*EXERCISE GOAL*
Examine the material below and count the lines that hold the word "serial". Report only the number.

*EXTRACTED DATA*
============

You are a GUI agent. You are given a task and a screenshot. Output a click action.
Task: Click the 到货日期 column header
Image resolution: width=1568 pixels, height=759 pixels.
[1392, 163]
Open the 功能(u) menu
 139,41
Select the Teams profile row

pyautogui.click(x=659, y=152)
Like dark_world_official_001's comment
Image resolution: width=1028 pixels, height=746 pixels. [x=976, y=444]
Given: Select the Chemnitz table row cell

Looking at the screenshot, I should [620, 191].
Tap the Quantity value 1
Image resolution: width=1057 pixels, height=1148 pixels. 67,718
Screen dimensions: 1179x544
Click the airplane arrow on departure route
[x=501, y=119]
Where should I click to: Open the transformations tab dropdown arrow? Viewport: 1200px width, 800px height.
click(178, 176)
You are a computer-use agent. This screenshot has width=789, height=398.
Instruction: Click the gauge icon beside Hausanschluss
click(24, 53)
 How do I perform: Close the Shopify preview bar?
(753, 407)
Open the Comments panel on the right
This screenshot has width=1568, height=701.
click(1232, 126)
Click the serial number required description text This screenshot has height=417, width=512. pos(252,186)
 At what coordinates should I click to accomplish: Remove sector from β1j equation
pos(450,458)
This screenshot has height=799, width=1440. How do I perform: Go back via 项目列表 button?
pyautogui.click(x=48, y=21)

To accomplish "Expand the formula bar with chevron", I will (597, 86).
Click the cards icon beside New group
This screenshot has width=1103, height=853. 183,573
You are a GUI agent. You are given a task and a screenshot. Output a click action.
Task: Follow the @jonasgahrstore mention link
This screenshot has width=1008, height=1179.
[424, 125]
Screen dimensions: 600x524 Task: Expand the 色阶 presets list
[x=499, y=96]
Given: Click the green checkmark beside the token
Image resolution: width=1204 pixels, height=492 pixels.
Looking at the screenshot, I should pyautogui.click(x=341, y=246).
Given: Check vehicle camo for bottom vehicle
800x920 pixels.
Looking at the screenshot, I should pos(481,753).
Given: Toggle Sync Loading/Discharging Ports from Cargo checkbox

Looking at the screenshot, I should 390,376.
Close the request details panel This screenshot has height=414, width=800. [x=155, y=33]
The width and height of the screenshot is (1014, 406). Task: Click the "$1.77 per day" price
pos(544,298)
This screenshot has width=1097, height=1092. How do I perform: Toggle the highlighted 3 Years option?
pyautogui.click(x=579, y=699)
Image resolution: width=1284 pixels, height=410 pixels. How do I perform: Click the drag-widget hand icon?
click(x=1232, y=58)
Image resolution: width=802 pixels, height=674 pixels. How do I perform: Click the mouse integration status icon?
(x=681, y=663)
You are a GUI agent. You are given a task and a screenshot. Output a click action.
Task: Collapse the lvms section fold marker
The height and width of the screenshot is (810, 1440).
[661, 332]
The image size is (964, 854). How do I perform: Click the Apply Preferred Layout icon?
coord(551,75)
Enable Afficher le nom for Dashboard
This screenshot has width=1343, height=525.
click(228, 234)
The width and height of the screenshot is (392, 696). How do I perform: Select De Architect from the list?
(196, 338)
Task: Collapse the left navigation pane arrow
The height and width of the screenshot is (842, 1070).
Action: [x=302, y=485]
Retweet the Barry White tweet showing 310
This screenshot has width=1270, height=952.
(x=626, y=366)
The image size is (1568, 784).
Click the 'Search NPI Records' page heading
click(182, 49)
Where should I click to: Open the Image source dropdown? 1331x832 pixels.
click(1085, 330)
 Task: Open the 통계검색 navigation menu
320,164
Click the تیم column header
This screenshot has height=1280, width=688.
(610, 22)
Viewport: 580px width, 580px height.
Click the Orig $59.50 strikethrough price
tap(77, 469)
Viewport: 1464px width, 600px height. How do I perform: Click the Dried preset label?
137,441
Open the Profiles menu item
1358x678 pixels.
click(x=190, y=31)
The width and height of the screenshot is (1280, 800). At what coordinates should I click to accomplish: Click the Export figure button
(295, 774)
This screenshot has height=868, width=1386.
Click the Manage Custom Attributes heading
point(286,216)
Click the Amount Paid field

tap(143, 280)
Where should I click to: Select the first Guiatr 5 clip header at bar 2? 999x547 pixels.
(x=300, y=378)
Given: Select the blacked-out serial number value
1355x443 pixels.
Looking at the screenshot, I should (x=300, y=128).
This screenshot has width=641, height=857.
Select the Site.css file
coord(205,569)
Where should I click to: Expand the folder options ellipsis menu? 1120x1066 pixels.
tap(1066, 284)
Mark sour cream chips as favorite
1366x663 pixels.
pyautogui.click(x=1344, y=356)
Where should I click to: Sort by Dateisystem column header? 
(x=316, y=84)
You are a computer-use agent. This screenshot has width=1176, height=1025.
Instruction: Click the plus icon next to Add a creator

============

*EXERCISE RESPONSE*
2